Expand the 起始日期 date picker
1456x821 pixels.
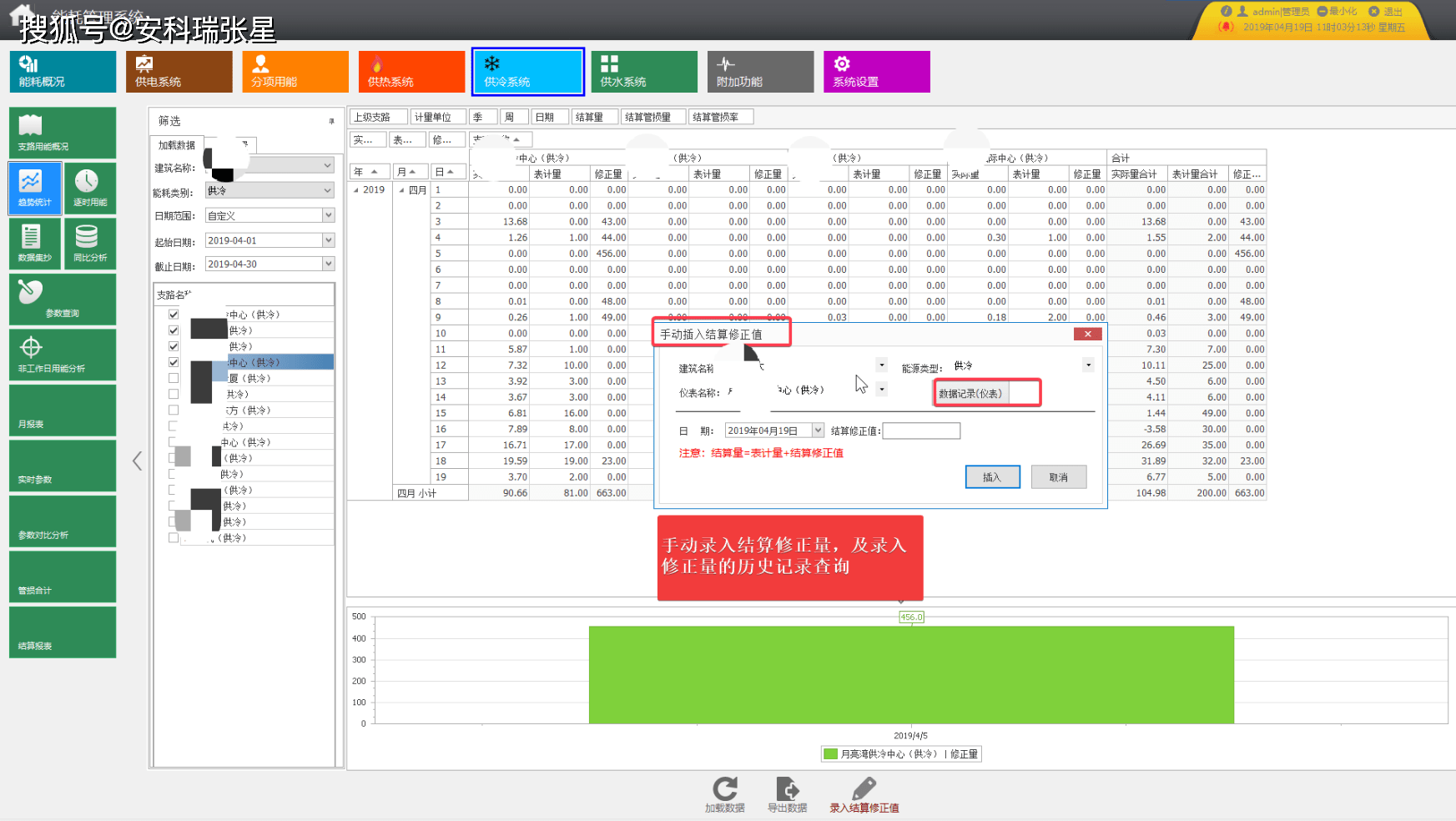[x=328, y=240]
==
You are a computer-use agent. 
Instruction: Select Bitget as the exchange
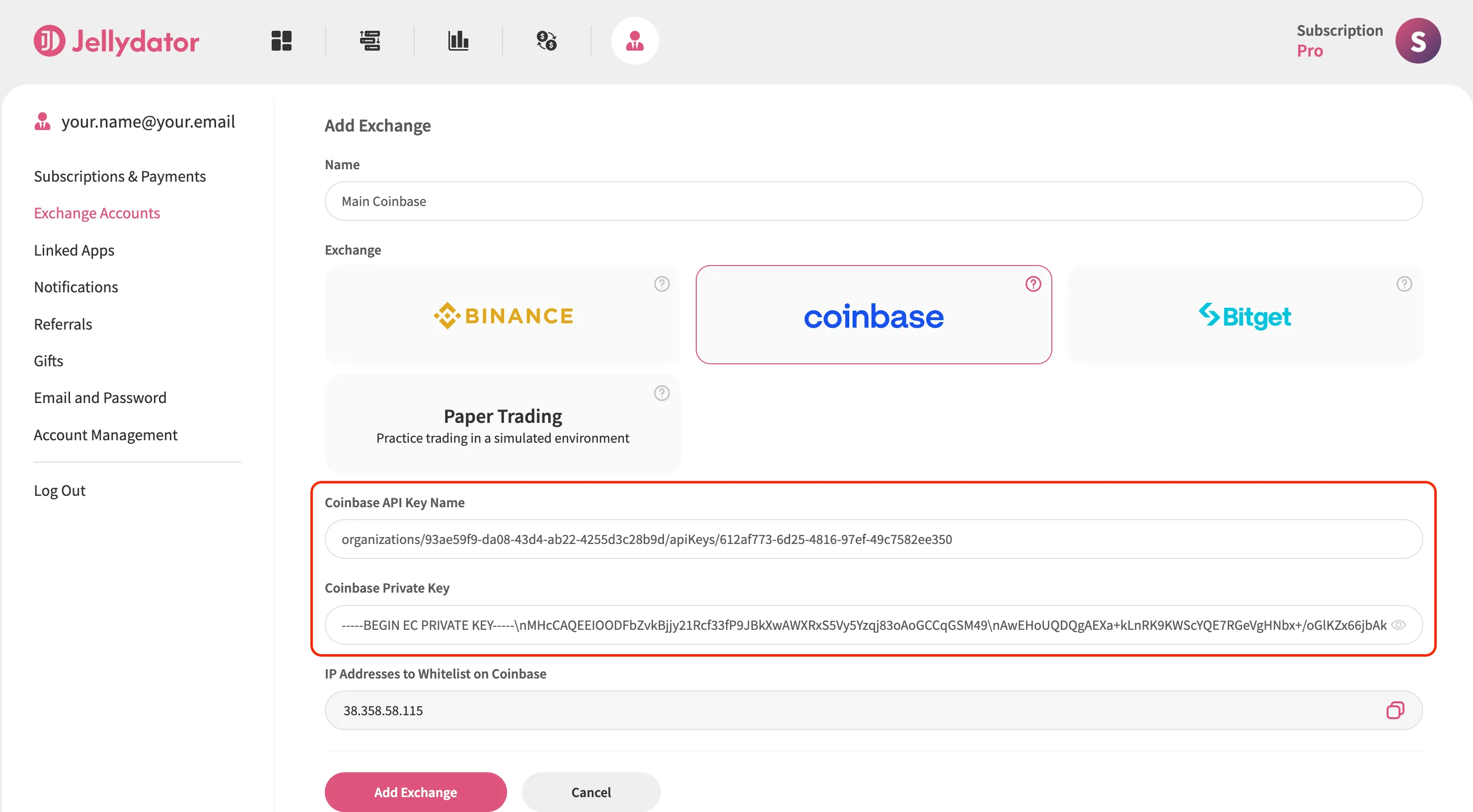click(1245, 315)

» **EXERCISE AIM**
Locate each line of the listing above that contains the string "Select" and reproduce every such line in full.

» **TASK ANSWER**
Instruction: Select Bitget as the exchange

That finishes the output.